La plasmaferesi è una procedura terapeutica che permette di separare la componente liquida del sangue (il plasma) dalla componente cellulare, rimuovendo sostanze in esso presenti, in questo caso gli autoanticorpi. Dopo 10 giorni era interrotto il coma farmacologico e la paziente si risvegliava, era vigile ma con un quadro clinico simile alla sindrome locked-in o del chiavistello. “Questa sindrome – spiega il primario di Neurologia, Ernesto Ferrante – è generalmente causata da un ictus ischemico del tronco-encefalo : una condizione nella quale il paziente è cosciente e sveglio, ma non può muoversi oppure parlare a causa della completa paralisi di tutti i muscoli volontari del corpo. La ragazza riusciva a comunicare solo aprendo e chiudendo gli occhi. Dopo circa 10 giorni dal risveglio dal coma ha cominciato a muovere la mano e l’avambraccio destro e in seguito anche la mano sinistra, migliorando così le capacità di comunicazione“.
In seguito si praticava tracheostomia per prevenire complicanze respiratorie e la gastrostomia endoscopica percutanea, cosiddetta PEG, poiché la ragazza non era in grado di deglutire. La PEG consiste nel praticare un piccolo foro sulla parete addominale attraverso il quale poi si posiziona un sondino che termina con un estremità nello stomaco e consente un’adeguata alimentazione. Poi la paziente è stata trasferita in Neurologia e quindi in un centro di Riabilitazione intensiva. Dopo circa 50 giorni dall’ esordio dei sintomi la paziente muove il capo, gli arti superiori e riesce a comunicare scrivendo brevi frasi di senso compiuto con penna e/o tastiera del cellulare.

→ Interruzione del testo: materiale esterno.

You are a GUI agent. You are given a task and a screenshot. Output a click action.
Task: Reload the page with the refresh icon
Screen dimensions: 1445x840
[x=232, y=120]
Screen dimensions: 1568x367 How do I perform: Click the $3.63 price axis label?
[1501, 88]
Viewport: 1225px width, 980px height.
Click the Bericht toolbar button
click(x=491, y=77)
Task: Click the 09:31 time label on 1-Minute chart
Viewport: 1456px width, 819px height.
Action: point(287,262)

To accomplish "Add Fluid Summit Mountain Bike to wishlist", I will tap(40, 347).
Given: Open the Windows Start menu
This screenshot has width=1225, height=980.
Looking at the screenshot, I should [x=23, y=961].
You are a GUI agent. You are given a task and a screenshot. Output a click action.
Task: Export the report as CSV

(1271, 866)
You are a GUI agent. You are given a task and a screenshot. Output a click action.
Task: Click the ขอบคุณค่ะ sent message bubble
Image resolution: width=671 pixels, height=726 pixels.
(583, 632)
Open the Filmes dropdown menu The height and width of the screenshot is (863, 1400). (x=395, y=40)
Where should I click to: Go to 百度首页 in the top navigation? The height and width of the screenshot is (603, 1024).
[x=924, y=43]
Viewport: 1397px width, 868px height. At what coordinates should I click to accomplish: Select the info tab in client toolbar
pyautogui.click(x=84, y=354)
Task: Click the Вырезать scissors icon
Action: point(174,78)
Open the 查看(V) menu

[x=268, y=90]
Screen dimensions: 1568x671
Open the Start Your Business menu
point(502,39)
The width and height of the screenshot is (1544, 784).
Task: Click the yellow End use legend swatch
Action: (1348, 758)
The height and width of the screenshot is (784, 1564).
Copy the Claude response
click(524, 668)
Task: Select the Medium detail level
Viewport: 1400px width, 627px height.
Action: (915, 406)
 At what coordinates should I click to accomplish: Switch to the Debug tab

“La encefalomieloradicolonevrite post-infettiva fulminante – ha precisato il dottor Ferrante – è una rarissima malattia. Definita con l’acronimo ADEM dall’inglese ‘acute disseminated encephalomyelitis’ è una malattia infiammatoria demielinizzante, scatenata da una infezione, anche banale, come una sindrome influenzale, che innesca un meccanismo autoimmunitario per cui l’organismo produce anticorpi che attaccano la mielina, la guaina che avvolge le fibre nervose delle cellule nervose del cervello, midollo e talora, rarissimamente, come nel caso della nostra paziente , anche dei nervi, portando in breve tempo alla paralisi completa degli arti e al coma. I casi in cui vengono interessati anche i nervi sono i casi più gravi con prognosi più severa. La diagnosi precoce, e la tempestiva terapia immunosoppressiva, che contrasta la produzione di autoanticorpi, la plasmaferesi e la somministrazione di immunoglobuline endovena, consentono una prognosi migliore, come nel nostro caso”.

“Ancora una volta – commenta il direttore sanitario dell’Aor San Carlo Antonio Picerno – paga il lavoro di gruppo multidisciplinare. In questo caso hanno cooperato ben cinque equipe : la Rianimazione (diretta da Mileti), malattie infettive (direttore De Stefano), centro trasfusionale che ha eseguito la plasmaferesi (direttrice Musto), endoscopia digestiva (direttore Sigillito) che ha eseguito la PEG e Neurologia (direttore Ferrante). E’ stato così possibile raggiungere un buon risultato terapeutico nella cura di una rarissima malattia che ha spesso esito infausto”.